UAlbany Partners on $3.6 Million ‘WINTRE-MIX’ Project to Improve Winter Weather Forecasting

Through snow encrusted pine branches a mountain with snow trails looms in the distance

ALBANY, N.Y. (Oct. 28, 2021) – When meteorologists forecast a winter storm, one of the most important elements to predict is the type of precipitation that’s going to fall. Each storm is unique, however, and even the slightest temperature variation can lead to dramatically different outcomes. Surface temperatures hovering near freezing make prediction even more difficult, offering a wide range of possibilities, including rain, drizzle, freezing rain, ice pellets, dry snow and wet snow.

Next year, researchers from multiple institutions are partnering on a new three-year, $3.6 million project funded by the National Science Foundation (NSF), including $1.3 million to the University at Albany, that seeks to better understand and address this wintry predictive challenge.

The project, titled “Winter Precipitation Type Research Multi-scale Experiment (WINTRE-MIX),” will focus on both variability and predictability of precipitation in near-freezing surface conditions, highlighted by a six-week observational field campaign that starts in February and centers around the Montreal, Canada, and northern New York/Vermont regions.

It combines expertise from UAlbany, the University of Wyoming, the University of Colorado and the National Research Council of Canada. The full team also includes collaborators from the University of Québec at Montréal, McGill University, and Environment and Climate Change Canada.

“We’re focused on better understanding the processes that influence precipitation type and amount when the temperature is near freezing. Will it snow, sleet, rain? Being able to accurately predict winter storms is a well-known and important challenge for weather forecasters,” said Justin Minder, UAlbany associate professor of Atmospheric and Environmental Sciences and WINTRE-MIX principal investigator.

“Just as important as understanding the processes behind these storms is recognizing their societal impact. Translating our findings into better forecasting and predictive modeling has the potential to have significant implications for preparedness and resiliency around increasingly extreme winter weather events in the Northeastern U.S. and Canada.”

The WINTRE-MIX Experiment

WINTRE-MIX targeted Montreal and northern New York/Vermont due to their high frequency of near-freezing precipitation events. This region averages more than 250 hours of precipitation in the ± 2 degrees Celsius temperature range, and more freezing rain events (exceeding a six-hour duration) than anywhere in North America except for eastern Newfoundland, according to the researchers. It also has topographical features of interest for their influence on winter precipitation, such as the Saint Lawrence, Champlain and Ottawa Valleys and the Adirondack, Laurentian and Green mountains.

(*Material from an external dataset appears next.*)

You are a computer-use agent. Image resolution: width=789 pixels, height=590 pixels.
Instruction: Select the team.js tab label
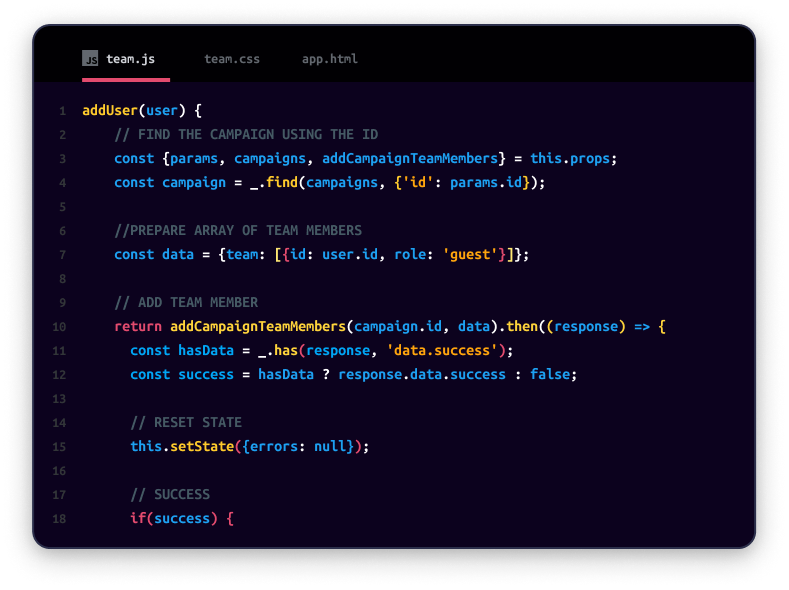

Research aircraft for University at Albany WINTRE-MIX project
Atmospheric observational equipment hangs from the wing of the National Research Council of Canada's twin-engine Convair-580.

A strong backbone of existing mesoscale observation networks in the region will provide WINTRE-MIX researchers with real-time weather data, such as temperature, precipitation, snow depth, wind speed and surface fluxes, that can be monitored during the field campaign. This includes the Canada Foundation of Innovation Climate Sentinels (CFICS) and the New York State Mesonet, a statewide network of 126 standard weather stations that is headquartered at UAlbany.

The researchers will leverage this data and supplement it with their own atmospheric observations using the Convair-580, a twin engine pressurized turbo-prop aircraft that is operated by the National Research Council of Canada and has been extensively modified for research. Additional mobile weather radars and other surface-based instruments will be strategically deployed and operated as well.

By combining approaches, WINTRE-MIX aims to build a comprehensive dataset that depicts near-freezing winter storm events in unprecedented detail and can be used to improve future forecasting.

“Once we’ve had time to digest the data, it’s going to yield some new understanding of how to forecast freezing rain and what leads to different precipitation conditions during the winter season,” said Nick Bassill, a WINTRE-MIX co-principal investigator and the director of research and development at UAlbany’s Center of Excellence in Weather and Climate Analytics. “Freezing rain events are rare. But, when they do occur, it can cause major damage to trees and power lines, and compromise roadway safety. We believe this project has the potential to improve our ability to predict these dangerous winter weather events.”

Along with project researchers, WINTRE-MIX will coordinate with the National Weather Service (NWS), the Federal Aviation Authority (FAA) and the private sector. During a Fall 2022 workshop, the group plans to update partners on preliminary results and brainstorm ideas for future collaborations leveraging WINTRE-MIX data.

NSF funding will support three graduate student researchers from the University of Wyoming and University of Colorado and one post-doctoral student researcher from UAlbany. It will also support travel for additional UAlbany undergraduate students to participate in the field work, along with educational outreach opportunities on campus.